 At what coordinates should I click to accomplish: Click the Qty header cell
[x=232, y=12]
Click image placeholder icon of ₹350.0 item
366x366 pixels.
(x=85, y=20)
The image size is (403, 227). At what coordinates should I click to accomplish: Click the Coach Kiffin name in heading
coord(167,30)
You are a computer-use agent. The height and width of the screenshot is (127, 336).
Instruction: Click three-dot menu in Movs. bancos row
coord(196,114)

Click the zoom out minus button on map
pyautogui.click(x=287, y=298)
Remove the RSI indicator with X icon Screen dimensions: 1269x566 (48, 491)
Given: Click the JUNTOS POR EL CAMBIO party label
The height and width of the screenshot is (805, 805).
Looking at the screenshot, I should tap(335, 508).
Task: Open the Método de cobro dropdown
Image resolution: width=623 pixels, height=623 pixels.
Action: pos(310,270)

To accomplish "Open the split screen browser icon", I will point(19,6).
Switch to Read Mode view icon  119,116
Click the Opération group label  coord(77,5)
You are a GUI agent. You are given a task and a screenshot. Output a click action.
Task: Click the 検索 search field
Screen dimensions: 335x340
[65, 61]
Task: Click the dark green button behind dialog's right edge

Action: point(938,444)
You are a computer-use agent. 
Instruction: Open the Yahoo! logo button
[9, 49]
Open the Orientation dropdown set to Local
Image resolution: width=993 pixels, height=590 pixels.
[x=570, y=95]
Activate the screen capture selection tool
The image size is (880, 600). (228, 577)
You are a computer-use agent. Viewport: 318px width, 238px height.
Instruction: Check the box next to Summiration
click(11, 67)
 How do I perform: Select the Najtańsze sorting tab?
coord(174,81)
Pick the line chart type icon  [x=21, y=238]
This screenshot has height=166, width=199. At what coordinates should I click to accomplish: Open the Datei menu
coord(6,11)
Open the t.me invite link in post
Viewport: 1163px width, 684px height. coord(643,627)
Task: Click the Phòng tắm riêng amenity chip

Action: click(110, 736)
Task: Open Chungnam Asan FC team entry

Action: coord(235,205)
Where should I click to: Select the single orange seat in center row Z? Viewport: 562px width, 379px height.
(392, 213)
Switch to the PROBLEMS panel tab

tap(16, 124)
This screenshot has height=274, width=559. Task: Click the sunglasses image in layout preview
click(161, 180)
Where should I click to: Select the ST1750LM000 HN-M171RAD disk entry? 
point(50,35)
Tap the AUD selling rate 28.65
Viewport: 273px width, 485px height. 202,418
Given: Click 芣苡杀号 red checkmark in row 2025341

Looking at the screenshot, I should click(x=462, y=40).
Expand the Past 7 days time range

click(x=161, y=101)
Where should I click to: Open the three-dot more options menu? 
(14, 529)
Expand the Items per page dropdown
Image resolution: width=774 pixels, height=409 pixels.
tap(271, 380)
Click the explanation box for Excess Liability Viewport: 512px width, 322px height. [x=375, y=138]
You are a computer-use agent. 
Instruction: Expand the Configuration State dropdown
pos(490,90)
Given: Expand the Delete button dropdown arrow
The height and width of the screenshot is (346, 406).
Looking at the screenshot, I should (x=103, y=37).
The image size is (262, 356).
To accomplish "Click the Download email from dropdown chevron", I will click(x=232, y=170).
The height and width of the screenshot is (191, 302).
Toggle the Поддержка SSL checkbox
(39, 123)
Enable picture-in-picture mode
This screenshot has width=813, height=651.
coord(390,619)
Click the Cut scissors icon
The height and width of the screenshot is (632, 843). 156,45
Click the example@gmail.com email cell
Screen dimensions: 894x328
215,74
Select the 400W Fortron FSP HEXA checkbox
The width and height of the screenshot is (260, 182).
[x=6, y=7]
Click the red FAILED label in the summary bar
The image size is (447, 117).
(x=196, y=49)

# # # #

### Goal of the exercise
Extract every line containing the string "will" from the data above.

### Answer to this task
To accomplish "Open the split screen browser icon", I will point(19,6).
To accomplish "Click the Download email from dropdown chevron", I will click(x=232, y=170).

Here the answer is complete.